Special case of a strongly regular graph

The Paley graph of order 9, for which v = 9, k = (v - 1)/2 = 4, λ = (v - 5)/4 = 1, and μ = (v − 1)/4 = 2

Unsolved problem in mathematics: Does there exist a conference graph for every number of vertices $v>1$ where $v \equiv 1 \bmod 4$ and $v$ is an odd sum of two squares?

In the mathematical area of graph theory, a conference graph is a strongly regular graph with parameters v, k = (v − 1)/2, λ = (v − 5)/4, and μ = (v − 1)/4. It is the graph associated with a symmetric conference matrix, and consequently its order v must be 1 (modulo 4) and a sum of two squares.

Conference graphs are known to exist for all small values of v allowed by the restrictions, e.g., v = 5, 9, 13, 17, 25, 29, and (the Paley graphs) for all prime powers congruent to 1 (modulo 4). However, there are many values of v that are allowed, for which the existence of a conference graph is unknown. The smallest value of v which has no Paley graph but does have a conference graph is v = 45, found in 1978. The next smallest, v = 65, was found over 4 decades later in 2021. As of now, the smallest open case is v = 85.

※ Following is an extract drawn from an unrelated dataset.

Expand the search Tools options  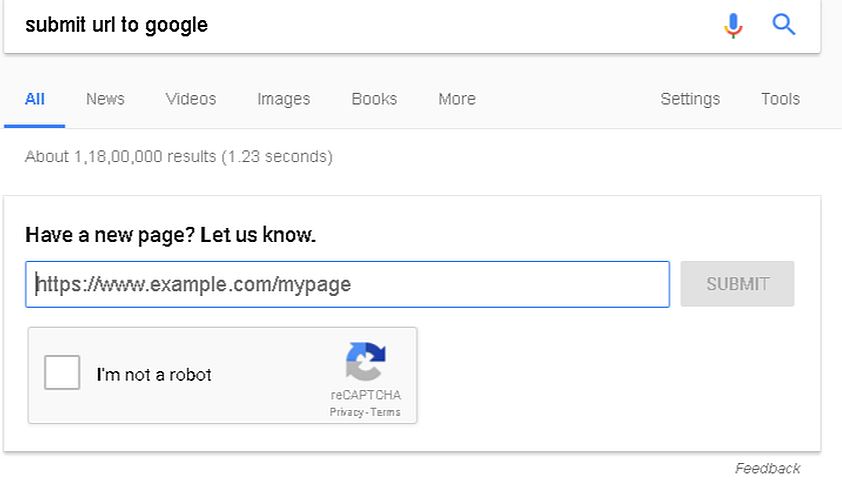click(x=780, y=99)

The eigenvalues of a conference graph need not be integers, unlike those of other strongly regular graphs. If the graph is connected, the eigenvalues are k with multiplicity 1, and two other eigenvalues,
$\frac{-1 \pm \sqrt v}{2} ,$
each with multiplicity (v − 1)/2.

The complement of a conference graph is always a conference graph with the same parameters, and in many cases is self-complementary, such as for all the Paley graphs.